The Department of Health and Human Services offered a bulletin last week to provide guidance on how insurers should calculate actuarial value. Also, some health policy experts are beginning to question whether the health law's quality provisions might exacerbate the nation's health disparities.
Politico Pro: AV Guidance Leaves Room For States
A new HHS bulletin on how insurers should calculate actuarial value follows the pattern established by other recent health reform regulations: CMS will provide a national standard, but allow for state flexibility. Actuarial value is a measure of the share of health costs a plan covers for a standard population. The health reform law requires plans sold in the exchanges to be marketed in different tiers, based on their AV scores, so that consumers can compare benefits side by side. These range from "platinum" plans, with an actuarial value of 90 percent, to "bronze" plans, which would have an actuarial value of 60 percent. To make sure all insurers are calculating their AV scores the same way, CMS will develop its own standard population and create an "AV calculator" that will score plans based on key features of their benefit designs, the guidance explains (Feder, 2/24).

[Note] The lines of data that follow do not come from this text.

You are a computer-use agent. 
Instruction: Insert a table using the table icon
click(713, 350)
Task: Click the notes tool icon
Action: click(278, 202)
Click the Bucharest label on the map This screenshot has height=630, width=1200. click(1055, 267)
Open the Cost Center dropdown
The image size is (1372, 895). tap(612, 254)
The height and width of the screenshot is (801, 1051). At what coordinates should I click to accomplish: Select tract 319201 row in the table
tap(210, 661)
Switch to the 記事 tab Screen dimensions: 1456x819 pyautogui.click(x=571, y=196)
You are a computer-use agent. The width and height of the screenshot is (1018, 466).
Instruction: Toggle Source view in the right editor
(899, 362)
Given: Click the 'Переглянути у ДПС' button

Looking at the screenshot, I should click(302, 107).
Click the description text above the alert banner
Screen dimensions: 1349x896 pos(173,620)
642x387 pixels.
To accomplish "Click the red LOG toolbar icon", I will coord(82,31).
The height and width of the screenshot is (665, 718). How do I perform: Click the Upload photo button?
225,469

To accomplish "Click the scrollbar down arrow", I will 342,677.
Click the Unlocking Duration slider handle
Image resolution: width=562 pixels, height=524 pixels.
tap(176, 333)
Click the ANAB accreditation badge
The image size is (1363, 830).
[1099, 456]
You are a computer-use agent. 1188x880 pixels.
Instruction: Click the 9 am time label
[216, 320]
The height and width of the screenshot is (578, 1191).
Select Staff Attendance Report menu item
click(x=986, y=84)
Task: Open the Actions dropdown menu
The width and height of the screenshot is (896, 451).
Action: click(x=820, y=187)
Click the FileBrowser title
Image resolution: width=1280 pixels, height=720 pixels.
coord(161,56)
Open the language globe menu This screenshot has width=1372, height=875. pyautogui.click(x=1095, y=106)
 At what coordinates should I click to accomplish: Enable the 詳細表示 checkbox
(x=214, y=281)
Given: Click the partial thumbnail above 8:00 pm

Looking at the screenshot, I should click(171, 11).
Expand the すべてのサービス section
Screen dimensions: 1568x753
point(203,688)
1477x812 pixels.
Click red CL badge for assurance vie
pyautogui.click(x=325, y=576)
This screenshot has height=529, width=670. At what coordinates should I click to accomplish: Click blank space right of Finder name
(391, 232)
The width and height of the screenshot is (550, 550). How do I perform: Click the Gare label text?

Modern Healthcare: Disparity Clarity
One of the central themes of the Patient Protection and Affordable Care Act, mentioned numerous times throughout the law, is the pressing need to eliminate health care disparities. But some health policy experts worry that provisions of the law designed to improve health care quality could exacerbate gaps in access and outcomes by penalizing the hospitals that minority and poor patients depend on the most (McKinney, 2/25).